Mordiendo su segundo sándwich consideró la proximidad de le tumba de Ramsés IV con la de Tutankamón. Estaba situada un poco más arriba y levemente a la izquierda. Erica recordó que habían sido las chozas de los obreros, edificadas durante la construcción de la tumba de Ramsés IV sobre la entrada de la tumba de Tutankamón, las que demoraron el descubrimiento de Carter. Hasta que éste hizo un surco en el lugar, no descubrió los dieciséis escalones descendentes.

Erica dejó de comer mientras repasaba toda la información que poseía. Sabía que en la antigüedad los ladrones habían entrado a la tumba de Tutankamón por la entrada original, porque Carter había descrito la rotura de la puerta.

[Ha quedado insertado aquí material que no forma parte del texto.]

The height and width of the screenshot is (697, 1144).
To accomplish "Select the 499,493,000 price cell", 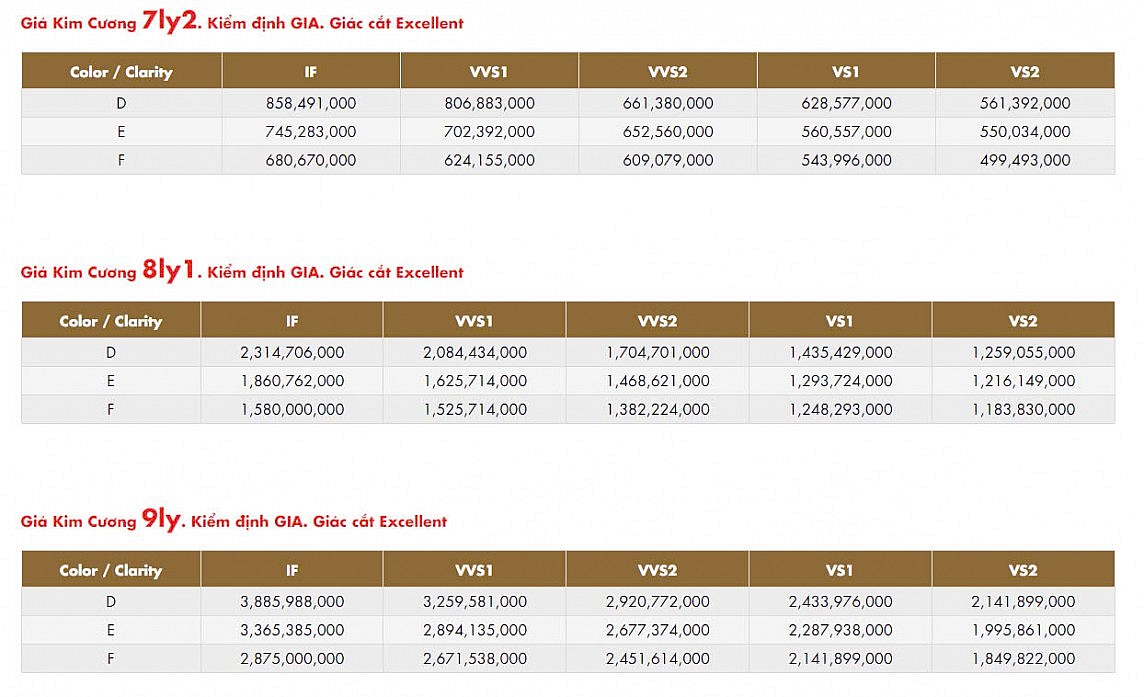I will click(1025, 160).
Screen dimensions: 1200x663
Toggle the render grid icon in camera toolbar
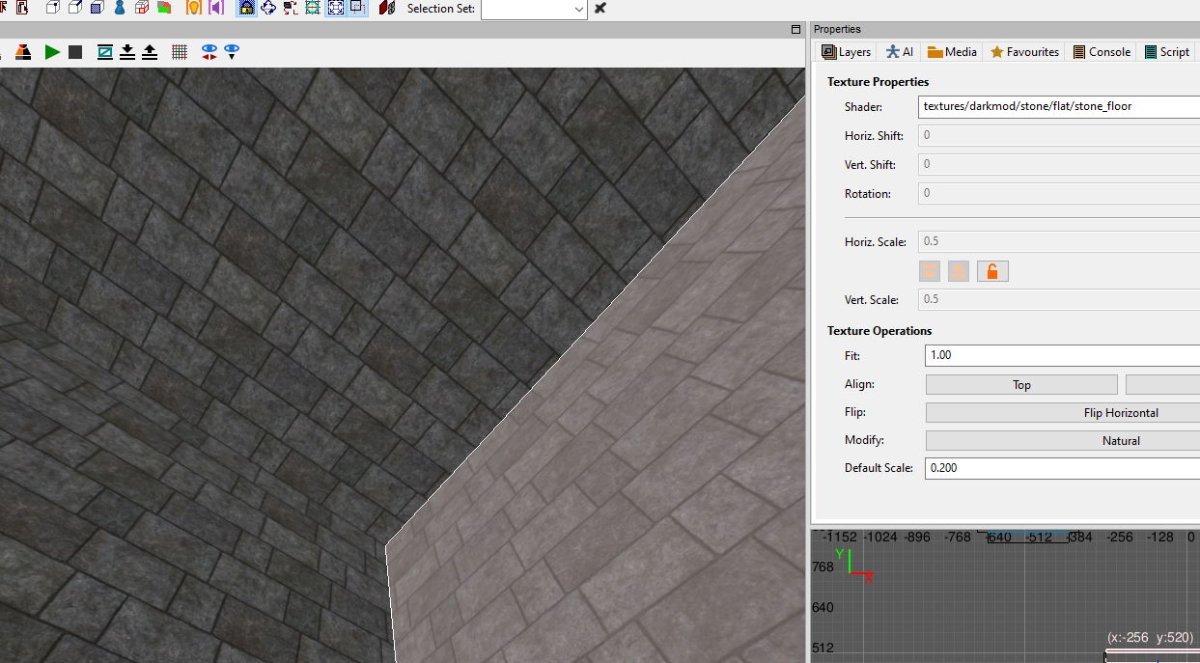(179, 52)
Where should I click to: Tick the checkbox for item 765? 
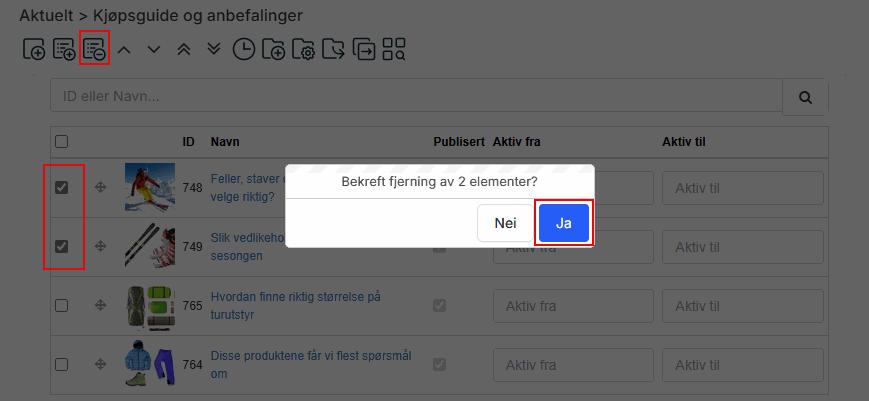point(61,305)
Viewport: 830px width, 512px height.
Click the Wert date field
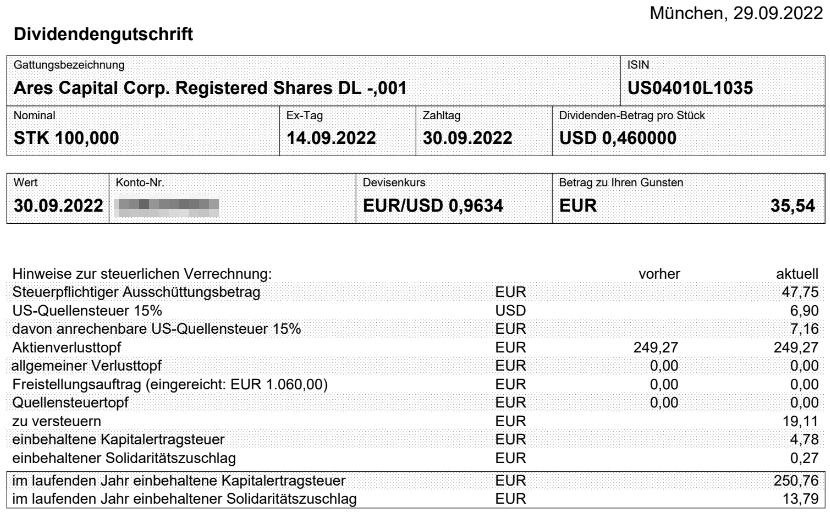click(x=58, y=206)
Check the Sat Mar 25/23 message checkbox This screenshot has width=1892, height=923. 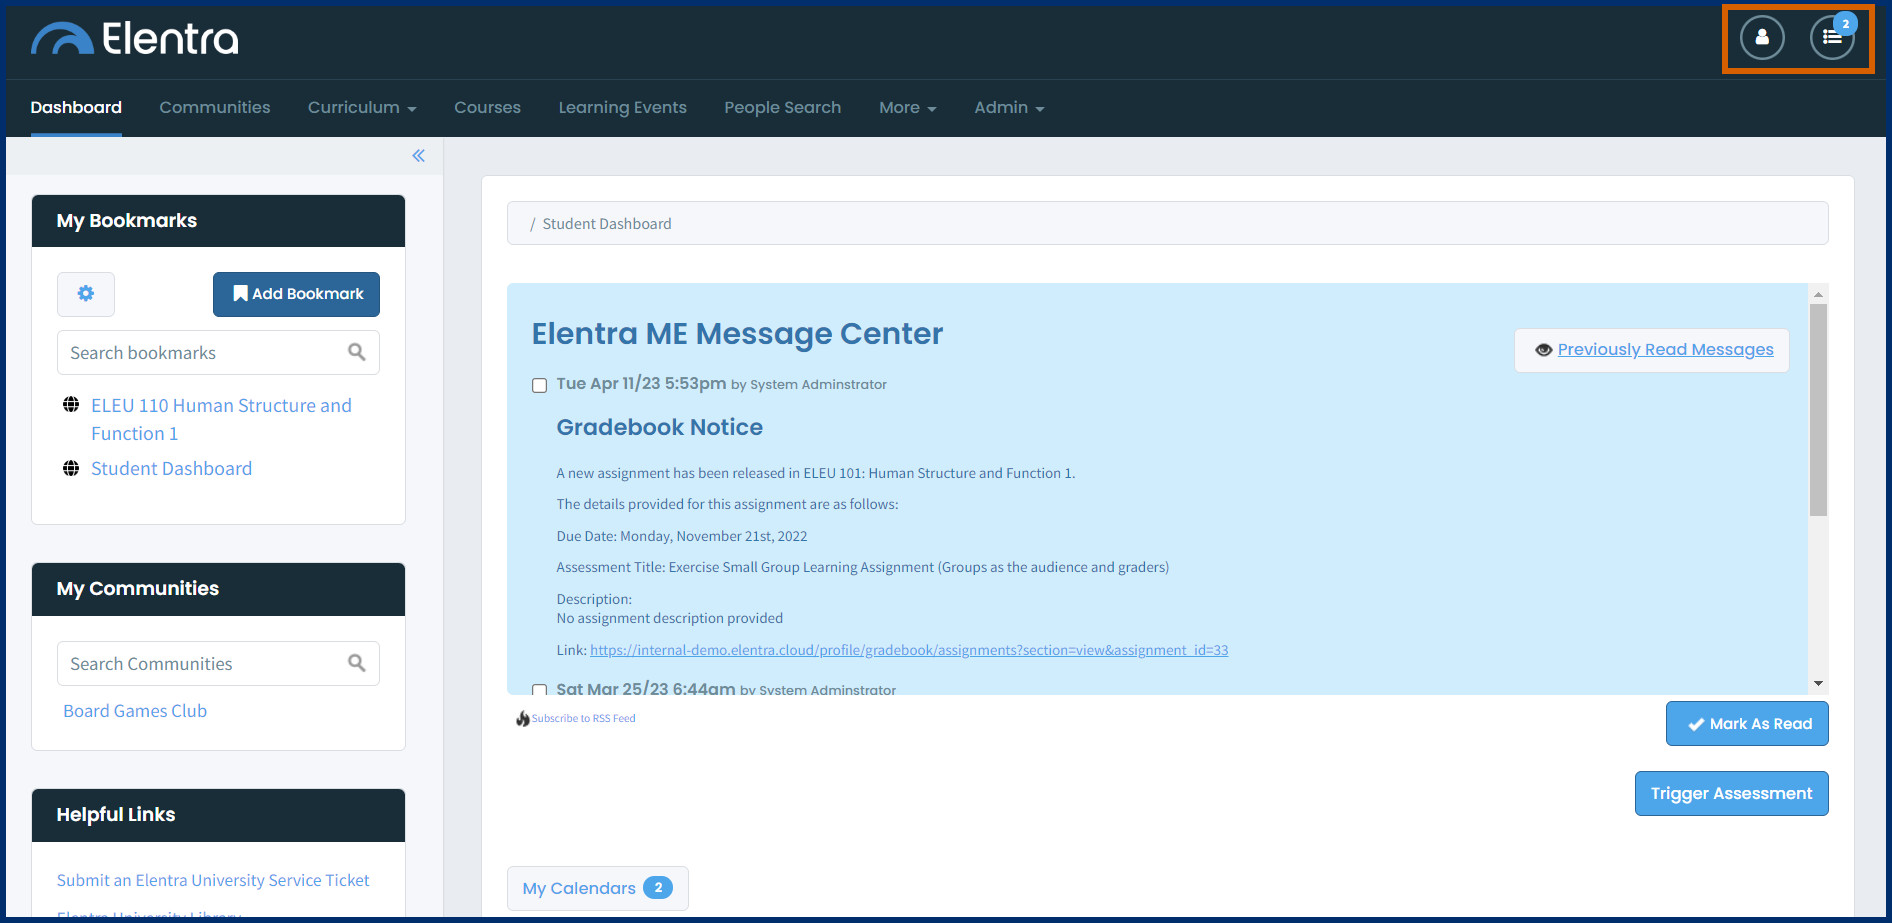tap(540, 689)
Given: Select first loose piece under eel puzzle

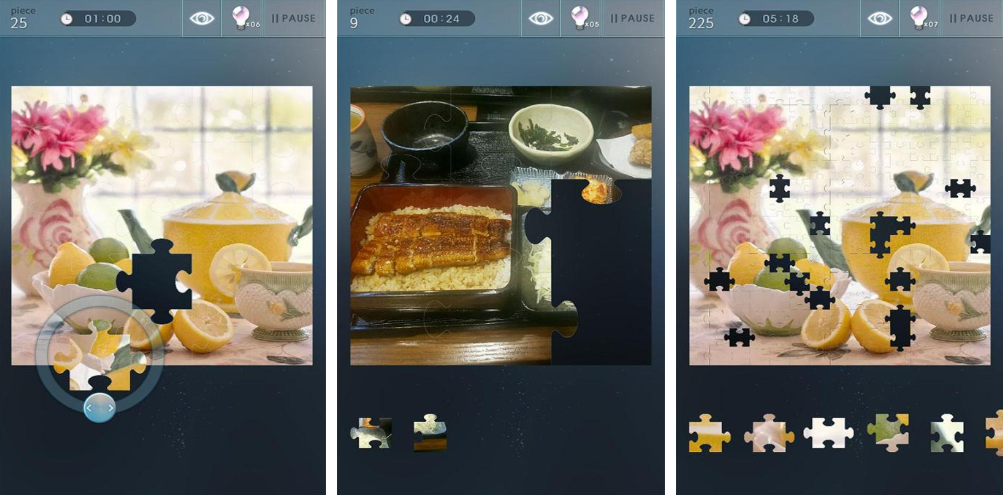Looking at the screenshot, I should 371,432.
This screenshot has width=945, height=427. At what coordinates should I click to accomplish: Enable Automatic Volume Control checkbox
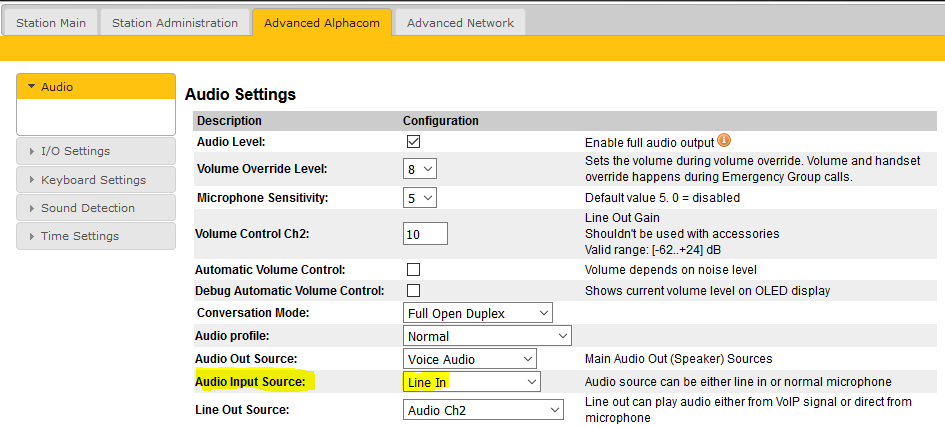click(x=413, y=270)
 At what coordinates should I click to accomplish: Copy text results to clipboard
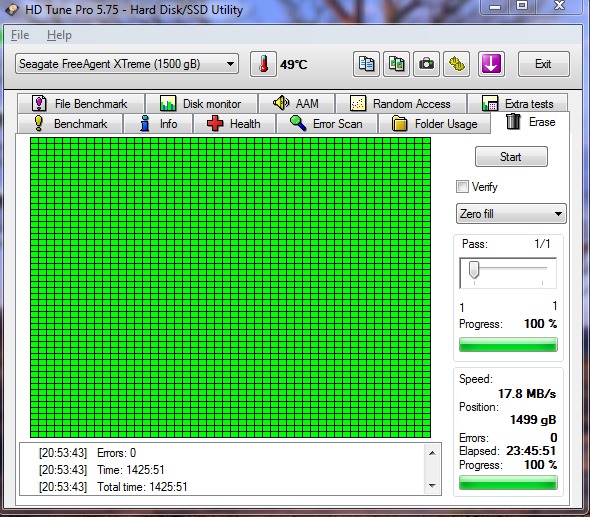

Pero debido a la ubicación de las chozas de los obreros, la entrada a la tumba de Tutankamón sin duda estaba cubierta y olvidada cuando comenzó la construcción de la tumba de Ramsés IV. Eso quería decir que la tumba de Tutankamón debió ser violada a principios de la dinastía veinte o quizás a fines de la diecinueve. ¿Y si la tumba de Tutankamón hubiese sido violada durante el reinado de Seti I?

Erica tragó. ¿Existiría alguna conexión entre la profanación de la tumba de Tutankamón y la inscripción del nombre del rey niño sobre la estatua de Seti? Mientras pensaba, Erica levantó la mirada y contempló a un halcón solitario que planeaba formando espirales en el cielo.

Comenzó a guardar los papeles de sus sándwiches dentro de la caja. El hombre del auto no se había movido. Se desocupó una mesa cercana y Erica colocó sobre ella sus pertenencias, depositando el bolsón de lona en el suelo.

A pesar del calor pesado que pendía como una gruesa frazada sobre el valle, los pensamientos de Erica continuaban volando. ¿Y qué si las estatuas de Seti hubiesen sido ubicadas dentro de la tumba de Tutankamón después que los ladrones fueron apresados? Inmediatamente descartó la idea por lo absurda; no tenía sentido. Por otra parte, si las estatuas hubieran estado en la tumba, Carter las habría catalogado, ya que tenía la reputación de ser absolutamente meticuloso. No, Erica sabía que sus pensamientos seguían un rumbo equivocado, pero se dio cuenta de que la importancia del descubrimiento de Carter hizo que no se analizara a fondo el asunto del antiguo robo a la tumba de Tutankamón. El hecho de que la tumba del rey niño hubiese sido violada podría tener importancia, y la idea de que hubiera sucedido durante el reinado de Seti I era fascinante. De repente Erica deseó estar en el Museo Egipcio. Quería revisar las notas de Carter que el doctor Fakhry dijo tener archivadas en microfilmes. Aunque no descubriera en ellas nada sorprendente, sería un tema espléndido; para un artículo periodístico. También se preguntó si todavía estarían vivas algunas de las personas presentes durante la apertura original de la tumba. Sabía que Carnarvon y Carter habían muerto, y pensando en la muerte de Carnarvon, recordó «La Maldición de los Faraones», y sonrió ante la imaginación de algunos y la credulidad del público.

Cuando terminó su almuerzo, Erica abrió la Baedeker para decidir cuál de las tumbas restantes quería visitar. En ese momento pasó un grupo de turistas alemanes y se apresuró a unirse a ellos. El halcón que planeaba en espirales repentinamente se zambulló para caer sobre una confiada presa.

Khalifa apagó la radio del auto cuando vio que Erica se internaba aún más en el ardiente valle.

—¡Karrah! —exclamó maldiciendo mientras se apartaba de la sombra del auto. No podía imaginarse por qué alguien en su sano juicio podía someterse voluntariamente a un calor tan despiadado.